### [RECORDED INFORMATION]
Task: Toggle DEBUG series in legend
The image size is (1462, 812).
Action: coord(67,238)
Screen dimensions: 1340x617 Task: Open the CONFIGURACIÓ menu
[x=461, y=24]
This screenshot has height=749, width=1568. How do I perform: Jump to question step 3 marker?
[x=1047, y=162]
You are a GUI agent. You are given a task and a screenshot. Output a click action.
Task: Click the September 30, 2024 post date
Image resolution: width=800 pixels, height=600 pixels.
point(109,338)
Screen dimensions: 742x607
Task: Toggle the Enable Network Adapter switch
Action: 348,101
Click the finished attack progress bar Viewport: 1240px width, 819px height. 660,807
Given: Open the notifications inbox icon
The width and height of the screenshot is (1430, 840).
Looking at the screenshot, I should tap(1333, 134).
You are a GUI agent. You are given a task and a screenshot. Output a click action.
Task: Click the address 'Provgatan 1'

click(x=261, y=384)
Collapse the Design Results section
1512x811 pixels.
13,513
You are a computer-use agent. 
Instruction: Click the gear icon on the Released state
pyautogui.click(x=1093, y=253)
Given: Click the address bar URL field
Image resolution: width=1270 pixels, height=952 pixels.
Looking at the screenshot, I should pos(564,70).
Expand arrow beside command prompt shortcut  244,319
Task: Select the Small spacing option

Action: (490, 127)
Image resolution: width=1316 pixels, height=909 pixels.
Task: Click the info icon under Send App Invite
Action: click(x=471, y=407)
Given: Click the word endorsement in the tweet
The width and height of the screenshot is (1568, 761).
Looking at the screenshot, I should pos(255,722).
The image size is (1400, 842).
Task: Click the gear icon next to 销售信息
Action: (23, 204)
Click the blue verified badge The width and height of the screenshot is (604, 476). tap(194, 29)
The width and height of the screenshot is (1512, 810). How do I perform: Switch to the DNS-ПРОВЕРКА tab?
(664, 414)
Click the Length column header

### [GOAL]
Could you recast every line of the material above as a JSON list of strings, one string per line, with blank lines left out?

### [THE REPLY]
[
  "Task: Toggle DEBUG series in legend",
  "The image size is (1462, 812).",
  "Action: coord(67,238)",
  "Screen dimensions: 1340x617 Task: Open the CONFIGURACIÓ menu",
  "[x=461, y=24]",
  "This screenshot has height=749, width=1568. How do I perform: Jump to question step 3 marker?",
  "[x=1047, y=162]",
  "You are a GUI agent. You are given a task and a screenshot. Output a click action.",
  "Task: Click the September 30, 2024 post date",
  "Image resolution: width=800 pixels, height=600 pixels.",
  "point(109,338)",
  "Screen dimensions: 742x607",
  "Task: Toggle the Enable Network Adapter switch",
  "Action: 348,101",
  "Click the finished attack progress bar Viewport: 1240px width, 819px height. 660,807",
  "Given: Open the notifications inbox icon",
  "The width and height of the screenshot is (1430, 840).",
  "Looking at the screenshot, I should tap(1333, 134).",
  "You are a GUI agent. You are given a task and a screenshot. Output a click action.",
  "Task: Click the address 'Provgatan 1'",
  "click(x=261, y=384)",
  "Collapse the Design Results section",
  "1512x811 pixels.",
  "13,513",
  "You are a computer-use agent. ",
  "Instruction: Click the gear icon on the Released state",
  "pyautogui.click(x=1093, y=253)",
  "Given: Click the address bar URL field",
  "Image resolution: width=1270 pixels, height=952 pixels.",
  "Looking at the screenshot, I should pos(564,70).",
  "Expand arrow beside command prompt shortcut  244,319",
  "Task: Select the Small spacing option",
  "Action: (490, 127)",
  "Image resolution: width=1316 pixels, height=909 pixels.",
  "Task: Click the info icon under Send App Invite",
  "Action: click(x=471, y=407)",
  "Given: Click the word endorsement in the tweet",
  "The width and height of the screenshot is (1568, 761).",
  "Looking at the screenshot, I should pos(255,722).",
  "The image size is (1400, 842).",
  "Task: Click the gear icon next to 销售信息",
  "Action: (23, 204)",
  "Click the blue verified badge The width and height of the screenshot is (604, 476). tap(194, 29)",
  "The width and height of the screenshot is (1512, 810). How do I perform: Switch to the DNS-ПРОВЕРКА tab?",
  "(664, 414)",
  "Click the Length column header"
]